We posit that a relatively low statistical power should be accepted as a prerequisite in many physiological studies, provided that the authors are transparent about it. The main risks of underpowered studies are selective analysis and publication bias (Schulz & Grimes, 2005), but this may be hindered by detailed pre‐trial registration that includes the study's working hypotheses, outcome measures and a statistical analysis plan, as well as requirements to report the findings, regardless of how they should turn out.
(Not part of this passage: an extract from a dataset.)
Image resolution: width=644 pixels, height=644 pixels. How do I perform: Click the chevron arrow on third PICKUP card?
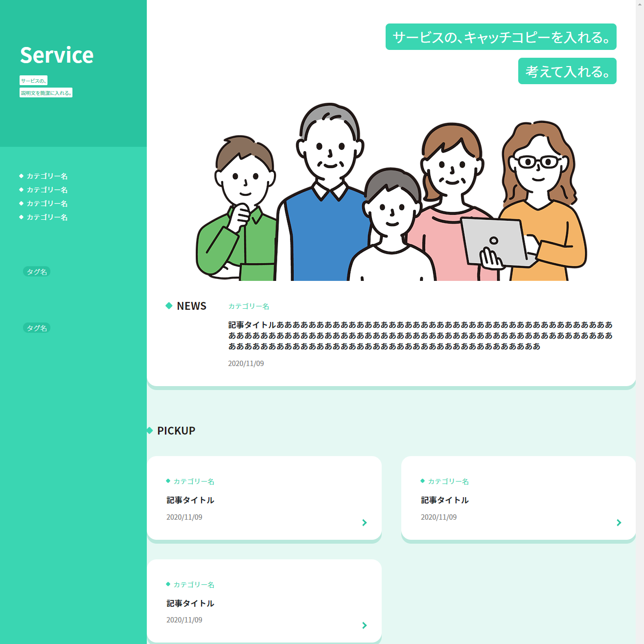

Furthermore, it is important to recognize that even ‘underpowered’ studies may make valuable contributions to the field if they are based on an appropriate study design, methodology that is both internally and externally valid and reliable, and if the data are reported and interpreted appropriately (Schulz & Grimes, 2005). Rather than introducing erroneous idiosyncratic post hoc power speculations in this context, we recommend that authors emphasize analysis results by comparing groups with 95% confidence intervals instead of P‐values (Christensen et al., 2023). An appropriate interpretation should show awareness that to show ‘no difference’, a smallest clinically or biologically relevant difference must be defined. In physiology, this difference is often obscure, and depends critically on the measurement method (Hartmann et al., 2023). If any biologically or clinically relevant differences are excluded from the width of the 95% confidence interval, a ‘no difference’ or similarity/comparability conclusion is reasonable (Henriksen et al., 2015), such that the risk of a type II error is implied but correctly evaluated as not likely. On the other hand, if a relevant difference is included in the 95% confidence interval (i.e., falls within the two confidence limits), the sample size was probably not large enough (Roos et al., 2018).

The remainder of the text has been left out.